2 - O Instituto Nacional para a
Reabilitação, I. P., procede ao registo e divulgação dos estabelecimentos
credenciados para o treino dos cães de assistência.
3 - A certificação do treino do animal como cão de assistência é feita através da emissão de um cartão próprio e distintivo emitido por estabelecimento nacional ou internacional de treino de cães de assistência.
Artigo 6.º
Documentos comprovativos
1 - O cão de assistência deve
transportar de modo bem visível o distintivo a que se refere o n.º 3 do artigo
anterior, que assumirá carácter oficial e que o identifica como tal.
2 - O estabelecimento credenciado
para o treino de cães de assistência emite um cartão de identificação para as
famílias de acolhimento e para os cães de assistência em treino.
3 - Sem prejuízo do disposto no
número anterior, o utilizador do cão de assistência deve comprovar, sempre que
necessário, o seguinte:
a) Identificação do animal como cão de
assistência, tal como se define no artigo anterior, sem prejuízo da restante
legislação aplicável, nomeadamente a referente à protecção de animais de
companhia;
b) Cumprimento dos requisitos sanitários legalmente
exigidos;
c) Cumprimento das obrigações relativas ao seguro de responsabilidade civil exigido nos termos do n.º 2 do artigo seguinte.
Artigo 7.º
Responsabilidade
1 - No exercício do direito de acesso
previsto no artigo 2.º, a pessoa com deficiência zela pelo correcto
comportamento do animal, sendo responsável, nos termos previstos na lei geral,
pelos danos que este venha a causar a terceiros.
2 - O exercício dos direitos previstos no presente decreto-lei depende da constituição prévia de um seguro de responsabilidade civil por danos causados a terceiros por cães de assistência.
Artigo 8.º
Responsabilidade contra-ordenacional
1 - A prática de qualquer acto
que contrarie o disposto no artigo 2.º constitui contra-ordenação punível com
coima de (euro) 250 a (euro) 3740,98, quando se trate de pessoas singulares, e
de (euro) 500 a (euro) 44891,81, quando o infractor for uma pessoa colectiva.
2 - A determinação da coima
aplicável faz-se em função da gravidade, da conduta e da culpa do infractor.
3 - As forças de segurança são
competentes para fiscalizar e levantar o auto de notícia.
4 - A instrução do processo de
contra-ordenação compete ao Instituto Nacional de Reabilitação, I. P., cujo
director é competente para a aplicação da coima, com faculdade de delegação.
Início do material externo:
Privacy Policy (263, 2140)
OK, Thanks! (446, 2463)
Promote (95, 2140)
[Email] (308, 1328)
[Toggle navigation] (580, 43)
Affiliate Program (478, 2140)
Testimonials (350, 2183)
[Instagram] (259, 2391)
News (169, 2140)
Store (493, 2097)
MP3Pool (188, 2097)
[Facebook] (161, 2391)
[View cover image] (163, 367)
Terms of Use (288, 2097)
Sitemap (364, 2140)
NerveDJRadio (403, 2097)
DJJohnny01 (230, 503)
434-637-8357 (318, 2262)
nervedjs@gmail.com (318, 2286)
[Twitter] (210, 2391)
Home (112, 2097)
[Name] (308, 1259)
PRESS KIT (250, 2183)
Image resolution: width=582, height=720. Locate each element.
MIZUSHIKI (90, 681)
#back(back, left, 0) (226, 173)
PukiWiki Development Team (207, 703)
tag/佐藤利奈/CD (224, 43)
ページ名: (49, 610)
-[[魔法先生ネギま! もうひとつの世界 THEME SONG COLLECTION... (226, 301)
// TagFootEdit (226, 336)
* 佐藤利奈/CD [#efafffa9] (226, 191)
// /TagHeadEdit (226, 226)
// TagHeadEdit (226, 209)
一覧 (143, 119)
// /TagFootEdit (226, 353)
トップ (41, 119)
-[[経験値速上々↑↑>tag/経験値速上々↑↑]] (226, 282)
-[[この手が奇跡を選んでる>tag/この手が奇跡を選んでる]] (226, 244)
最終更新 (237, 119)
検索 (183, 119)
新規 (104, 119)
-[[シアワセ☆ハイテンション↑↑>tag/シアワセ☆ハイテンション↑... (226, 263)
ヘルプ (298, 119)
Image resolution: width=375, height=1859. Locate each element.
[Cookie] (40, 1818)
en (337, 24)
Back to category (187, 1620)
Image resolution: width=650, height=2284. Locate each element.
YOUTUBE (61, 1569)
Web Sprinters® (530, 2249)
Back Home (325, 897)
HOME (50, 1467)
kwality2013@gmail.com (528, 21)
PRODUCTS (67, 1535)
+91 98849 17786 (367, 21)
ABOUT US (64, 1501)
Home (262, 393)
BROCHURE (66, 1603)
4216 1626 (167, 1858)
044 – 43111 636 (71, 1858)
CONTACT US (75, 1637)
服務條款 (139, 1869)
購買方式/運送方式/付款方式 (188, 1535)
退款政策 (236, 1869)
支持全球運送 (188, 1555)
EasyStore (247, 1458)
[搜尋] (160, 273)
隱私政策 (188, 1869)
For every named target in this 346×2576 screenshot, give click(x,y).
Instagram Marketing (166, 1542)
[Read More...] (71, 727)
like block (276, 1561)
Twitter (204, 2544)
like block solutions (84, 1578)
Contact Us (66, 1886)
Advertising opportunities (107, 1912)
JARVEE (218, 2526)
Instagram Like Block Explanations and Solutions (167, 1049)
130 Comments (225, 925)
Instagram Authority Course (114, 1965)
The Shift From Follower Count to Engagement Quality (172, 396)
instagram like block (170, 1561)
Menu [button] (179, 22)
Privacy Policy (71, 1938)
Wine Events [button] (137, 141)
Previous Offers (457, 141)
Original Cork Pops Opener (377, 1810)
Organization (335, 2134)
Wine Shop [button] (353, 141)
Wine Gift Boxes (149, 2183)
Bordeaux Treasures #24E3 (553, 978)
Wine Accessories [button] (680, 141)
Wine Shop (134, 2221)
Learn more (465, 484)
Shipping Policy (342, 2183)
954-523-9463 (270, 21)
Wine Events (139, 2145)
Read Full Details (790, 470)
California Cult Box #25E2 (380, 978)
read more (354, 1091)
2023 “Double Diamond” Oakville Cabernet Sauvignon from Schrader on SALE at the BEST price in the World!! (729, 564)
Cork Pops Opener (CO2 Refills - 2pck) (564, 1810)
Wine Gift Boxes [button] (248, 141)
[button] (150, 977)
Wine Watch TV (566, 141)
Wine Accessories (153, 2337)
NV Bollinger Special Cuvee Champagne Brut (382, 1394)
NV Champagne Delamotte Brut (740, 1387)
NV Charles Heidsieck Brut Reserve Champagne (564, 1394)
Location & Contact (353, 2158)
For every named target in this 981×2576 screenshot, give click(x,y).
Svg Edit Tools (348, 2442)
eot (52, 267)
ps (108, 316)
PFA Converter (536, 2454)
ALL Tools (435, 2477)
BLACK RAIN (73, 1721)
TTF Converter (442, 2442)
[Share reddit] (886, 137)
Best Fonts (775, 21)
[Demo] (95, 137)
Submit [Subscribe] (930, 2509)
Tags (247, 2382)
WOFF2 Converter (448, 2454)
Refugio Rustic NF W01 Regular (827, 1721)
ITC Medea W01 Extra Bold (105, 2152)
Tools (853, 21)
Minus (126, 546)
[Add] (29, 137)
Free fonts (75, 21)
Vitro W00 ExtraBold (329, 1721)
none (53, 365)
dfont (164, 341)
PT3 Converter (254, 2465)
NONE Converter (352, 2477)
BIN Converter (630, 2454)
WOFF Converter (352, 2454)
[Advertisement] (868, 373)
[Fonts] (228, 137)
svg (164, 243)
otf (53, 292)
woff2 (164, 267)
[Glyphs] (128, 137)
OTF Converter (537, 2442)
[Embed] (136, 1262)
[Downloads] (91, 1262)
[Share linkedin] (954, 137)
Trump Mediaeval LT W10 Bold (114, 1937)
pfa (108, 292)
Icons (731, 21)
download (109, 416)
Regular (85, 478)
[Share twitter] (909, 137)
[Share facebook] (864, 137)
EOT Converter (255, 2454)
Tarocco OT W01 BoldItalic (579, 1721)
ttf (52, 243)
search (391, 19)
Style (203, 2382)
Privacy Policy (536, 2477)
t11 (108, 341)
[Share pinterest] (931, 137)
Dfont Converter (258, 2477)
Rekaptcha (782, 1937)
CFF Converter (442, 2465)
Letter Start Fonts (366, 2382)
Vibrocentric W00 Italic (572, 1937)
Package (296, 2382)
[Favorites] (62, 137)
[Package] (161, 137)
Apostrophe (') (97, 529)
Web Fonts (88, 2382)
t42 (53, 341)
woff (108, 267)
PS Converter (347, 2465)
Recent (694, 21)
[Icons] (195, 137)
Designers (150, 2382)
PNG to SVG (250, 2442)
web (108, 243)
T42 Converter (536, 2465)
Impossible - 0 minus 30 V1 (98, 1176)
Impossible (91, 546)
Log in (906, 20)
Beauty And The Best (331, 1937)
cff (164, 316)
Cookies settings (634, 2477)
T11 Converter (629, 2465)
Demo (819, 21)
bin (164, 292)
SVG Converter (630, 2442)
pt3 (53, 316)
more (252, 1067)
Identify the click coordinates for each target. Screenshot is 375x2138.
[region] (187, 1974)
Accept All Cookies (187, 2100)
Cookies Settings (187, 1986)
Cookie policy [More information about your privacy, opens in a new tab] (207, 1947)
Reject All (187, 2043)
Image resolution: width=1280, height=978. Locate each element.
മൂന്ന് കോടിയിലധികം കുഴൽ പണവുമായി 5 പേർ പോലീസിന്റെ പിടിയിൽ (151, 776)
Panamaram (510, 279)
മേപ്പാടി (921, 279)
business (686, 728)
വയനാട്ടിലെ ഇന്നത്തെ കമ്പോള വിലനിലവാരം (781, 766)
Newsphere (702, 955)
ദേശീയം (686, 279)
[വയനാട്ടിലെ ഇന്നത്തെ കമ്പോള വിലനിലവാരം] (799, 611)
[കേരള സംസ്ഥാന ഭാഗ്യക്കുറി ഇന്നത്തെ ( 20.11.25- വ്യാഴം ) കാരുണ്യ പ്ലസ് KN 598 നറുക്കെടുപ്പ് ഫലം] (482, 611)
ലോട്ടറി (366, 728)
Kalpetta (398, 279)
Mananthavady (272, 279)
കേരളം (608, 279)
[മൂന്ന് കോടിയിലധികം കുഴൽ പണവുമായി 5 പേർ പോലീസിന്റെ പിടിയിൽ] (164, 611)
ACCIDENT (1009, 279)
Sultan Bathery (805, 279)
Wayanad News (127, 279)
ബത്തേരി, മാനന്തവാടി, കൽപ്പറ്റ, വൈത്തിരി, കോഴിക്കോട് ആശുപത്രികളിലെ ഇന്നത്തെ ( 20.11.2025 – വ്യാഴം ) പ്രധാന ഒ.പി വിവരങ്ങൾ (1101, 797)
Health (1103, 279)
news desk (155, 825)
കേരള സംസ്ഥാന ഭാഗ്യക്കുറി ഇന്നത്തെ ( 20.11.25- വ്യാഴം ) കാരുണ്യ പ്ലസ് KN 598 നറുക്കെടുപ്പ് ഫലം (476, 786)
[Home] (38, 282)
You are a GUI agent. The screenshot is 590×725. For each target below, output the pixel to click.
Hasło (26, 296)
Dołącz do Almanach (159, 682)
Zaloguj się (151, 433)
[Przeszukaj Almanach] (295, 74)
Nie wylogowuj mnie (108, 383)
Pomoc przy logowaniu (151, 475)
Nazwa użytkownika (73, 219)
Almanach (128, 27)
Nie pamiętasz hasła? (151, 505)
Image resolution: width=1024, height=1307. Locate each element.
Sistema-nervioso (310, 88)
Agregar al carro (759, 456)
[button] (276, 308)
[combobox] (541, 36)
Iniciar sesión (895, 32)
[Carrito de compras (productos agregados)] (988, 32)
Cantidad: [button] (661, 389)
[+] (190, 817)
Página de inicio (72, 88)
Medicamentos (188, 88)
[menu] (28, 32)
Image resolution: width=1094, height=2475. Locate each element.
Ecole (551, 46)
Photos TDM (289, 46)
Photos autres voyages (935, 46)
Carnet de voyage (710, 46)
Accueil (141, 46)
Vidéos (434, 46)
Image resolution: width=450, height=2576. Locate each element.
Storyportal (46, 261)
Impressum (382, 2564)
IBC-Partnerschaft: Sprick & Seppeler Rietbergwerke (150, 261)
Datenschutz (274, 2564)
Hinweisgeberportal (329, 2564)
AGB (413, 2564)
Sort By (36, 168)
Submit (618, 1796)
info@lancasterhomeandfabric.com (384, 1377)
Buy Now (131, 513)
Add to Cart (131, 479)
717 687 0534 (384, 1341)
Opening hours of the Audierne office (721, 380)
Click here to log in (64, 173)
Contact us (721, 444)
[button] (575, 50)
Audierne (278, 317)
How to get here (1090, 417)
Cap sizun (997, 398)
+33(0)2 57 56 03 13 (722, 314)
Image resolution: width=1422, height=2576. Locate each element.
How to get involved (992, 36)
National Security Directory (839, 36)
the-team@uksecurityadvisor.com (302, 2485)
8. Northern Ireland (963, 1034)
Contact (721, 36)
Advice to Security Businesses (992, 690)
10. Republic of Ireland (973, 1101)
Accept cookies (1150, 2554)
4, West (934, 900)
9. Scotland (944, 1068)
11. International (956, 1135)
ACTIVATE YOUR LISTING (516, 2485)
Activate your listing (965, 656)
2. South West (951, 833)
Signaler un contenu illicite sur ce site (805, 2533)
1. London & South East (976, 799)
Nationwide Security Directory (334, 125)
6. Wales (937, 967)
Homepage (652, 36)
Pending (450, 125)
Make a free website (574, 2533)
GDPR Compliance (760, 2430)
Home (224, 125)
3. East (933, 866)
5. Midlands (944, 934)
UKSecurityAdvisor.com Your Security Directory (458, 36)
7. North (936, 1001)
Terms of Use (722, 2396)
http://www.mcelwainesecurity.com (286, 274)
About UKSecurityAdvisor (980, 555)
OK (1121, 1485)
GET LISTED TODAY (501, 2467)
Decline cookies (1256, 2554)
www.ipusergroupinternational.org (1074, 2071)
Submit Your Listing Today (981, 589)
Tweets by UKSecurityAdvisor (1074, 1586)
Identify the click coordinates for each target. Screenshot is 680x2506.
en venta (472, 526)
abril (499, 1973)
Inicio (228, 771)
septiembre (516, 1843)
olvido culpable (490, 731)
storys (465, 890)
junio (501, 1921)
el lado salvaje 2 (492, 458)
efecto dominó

5 - O disposto no número anterior
não prejudica a aplicação de outras normas sancionatórias pelas entidades
competentes.
6 - O produto da cobrança das
coimas referidas no n.º 1 é repartido nos seguintes termos:
a) 50% para o
Estado;
b) 30% para o Instituto Nacional para a Reabilitação, I. P.;
c) 20% para a entidade que elabora o auto de notícia.
Artigo 9.º
Remissão
A partir da entrada em vigor deste decreto-lei, todas as referências legais ou administrativas aos cães-guia consideram-se feitas aos cães de assistência.
Artigo 10.º
Norma revogatória
É revogado o Decreto-Lei n.º 118/99, de 14 de Abril.
Artigo 11.º
Cláusula de salvaguarda
Consideram-se legalmente constituídos os estabelecimentos de treino de cães como meio auxiliar das pessoas com deficiência em funcionamento antes da entrada em vigor do presente decreto-lei, desde que respeitem o disposto no n.º 1 do artigo 5.º
Artigo 12.º
Disposição transitória
Até à entrada em vigor do diploma
orgânico do Instituto Nacional para a Reabilitação, I. P., as competências
atribuídas no presente decreto-lei a este organismo são exercidas pelo
Secretariado Nacional para a Integração e Reabilitação das Pessoas com Deficiência.